Le tact du tableau - une histoire de conversion
Après Francis Bacon - le tact du tableau
Par Tristan Trémeau

    La peinture de Francis Bacon est régulièrement l’objet d’hommages à la mesure de son ample reconnaissance tant par les historiens de l’art, critiques d’art, artistes, écrivains et philosophes que par le public amateur d’art1. Récemment salué dans le cadre d’une rétrospective précise et réussie au musée Maillol, Fondation Dina Vierny à Paris et à l’IVAM de Valence en Espagne (2004), puis confronté à Picasso au musée Picasso à Paris au printemps 2005, Bacon occupe cet été une place importante, celle d’un moderne désormais classique qui ouvre à des problématiques contemporaines (les sensations et ambiguïtés du corps, les rapports avec la photographie et le cinéma…), au sein de l’exposition L’esperienza dell’arte que Maria de Corral a organisée pour le Pavillon italien à l’occasion de la cinquante et unième Biennale de Venise. C’est cette situation d’un peintre moderne, héritierdes avantgardes historiques (cubisme, expressionnisme, constructivisme, surréalisme) et ouvrant à des problématiques actuelles qui touchent à certains enjeux déterminants de la peinture que cet article voudrait éclairer, tout en précisant un certain nombre de notions centrales à l’expérience esthétique, notamment développées en 1980 par le philosophe Gilles Deleuze dans son livre Francis Bacon, Logique de la sensation : dispositif, diagramme, tactilité, tableau, mode d’exposition.
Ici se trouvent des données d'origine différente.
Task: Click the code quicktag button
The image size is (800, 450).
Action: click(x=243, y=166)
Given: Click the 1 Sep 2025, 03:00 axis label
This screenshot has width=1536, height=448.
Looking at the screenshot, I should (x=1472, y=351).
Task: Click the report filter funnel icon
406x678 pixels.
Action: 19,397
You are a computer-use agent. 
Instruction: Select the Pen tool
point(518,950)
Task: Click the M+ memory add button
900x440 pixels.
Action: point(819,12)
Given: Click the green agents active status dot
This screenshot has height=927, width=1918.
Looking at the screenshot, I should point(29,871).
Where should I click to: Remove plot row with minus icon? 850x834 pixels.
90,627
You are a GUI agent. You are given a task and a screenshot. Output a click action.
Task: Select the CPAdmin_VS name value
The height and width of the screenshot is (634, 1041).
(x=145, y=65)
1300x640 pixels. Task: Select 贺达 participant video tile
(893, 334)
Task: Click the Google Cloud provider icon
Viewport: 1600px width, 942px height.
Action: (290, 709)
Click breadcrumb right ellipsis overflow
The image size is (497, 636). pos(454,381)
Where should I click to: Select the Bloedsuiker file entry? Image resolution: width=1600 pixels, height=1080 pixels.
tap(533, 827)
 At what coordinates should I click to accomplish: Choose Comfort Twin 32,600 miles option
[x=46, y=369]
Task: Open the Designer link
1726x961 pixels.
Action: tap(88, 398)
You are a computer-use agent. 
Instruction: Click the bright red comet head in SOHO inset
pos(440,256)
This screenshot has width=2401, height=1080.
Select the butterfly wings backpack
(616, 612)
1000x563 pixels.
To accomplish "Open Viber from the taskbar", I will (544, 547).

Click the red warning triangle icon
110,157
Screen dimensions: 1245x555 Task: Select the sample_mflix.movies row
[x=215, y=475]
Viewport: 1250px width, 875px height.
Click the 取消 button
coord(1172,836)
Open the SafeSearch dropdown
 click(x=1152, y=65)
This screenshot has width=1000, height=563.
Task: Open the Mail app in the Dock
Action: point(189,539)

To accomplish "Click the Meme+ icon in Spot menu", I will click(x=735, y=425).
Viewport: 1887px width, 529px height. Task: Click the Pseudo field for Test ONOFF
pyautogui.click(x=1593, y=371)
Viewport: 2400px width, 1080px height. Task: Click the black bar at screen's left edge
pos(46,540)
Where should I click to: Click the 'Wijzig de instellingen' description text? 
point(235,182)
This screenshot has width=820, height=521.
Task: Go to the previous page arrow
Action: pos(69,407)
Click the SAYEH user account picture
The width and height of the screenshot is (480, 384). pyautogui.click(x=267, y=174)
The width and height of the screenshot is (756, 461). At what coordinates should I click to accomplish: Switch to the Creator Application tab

Cet essai remarquable auquel nombre de critiques, d’artistes et d’amateurs se réfèrent n’en demeure pas moins parfois réducteur quant aux grandes oppositions qu’il dessine (opticalité/tactilité, oeil/main, Mondrian/Pollock…) et qu’il est nécessaire de discuter si l’on veut appréhender la somme de rapports complexes que la peinture de Bacon entretient avec la tradition et les conventions picturales, la modernité et les enjeux de la création contemporaine. Des rapports qui ne cessent par ailleurs d’être présents dans les oeuvres très différentes (de celles de Bacon et entre elles) d’artistes actuels tels François Rouan, Christian Bonnefoi, Mick Finch, James Hyde, Bruno Dumont, Miquel Mont et Édouard Prulhière, dont les propositions peuvent éclairer en retour ce qui est en jeu dans la peinture de Bacon (et réciproquement).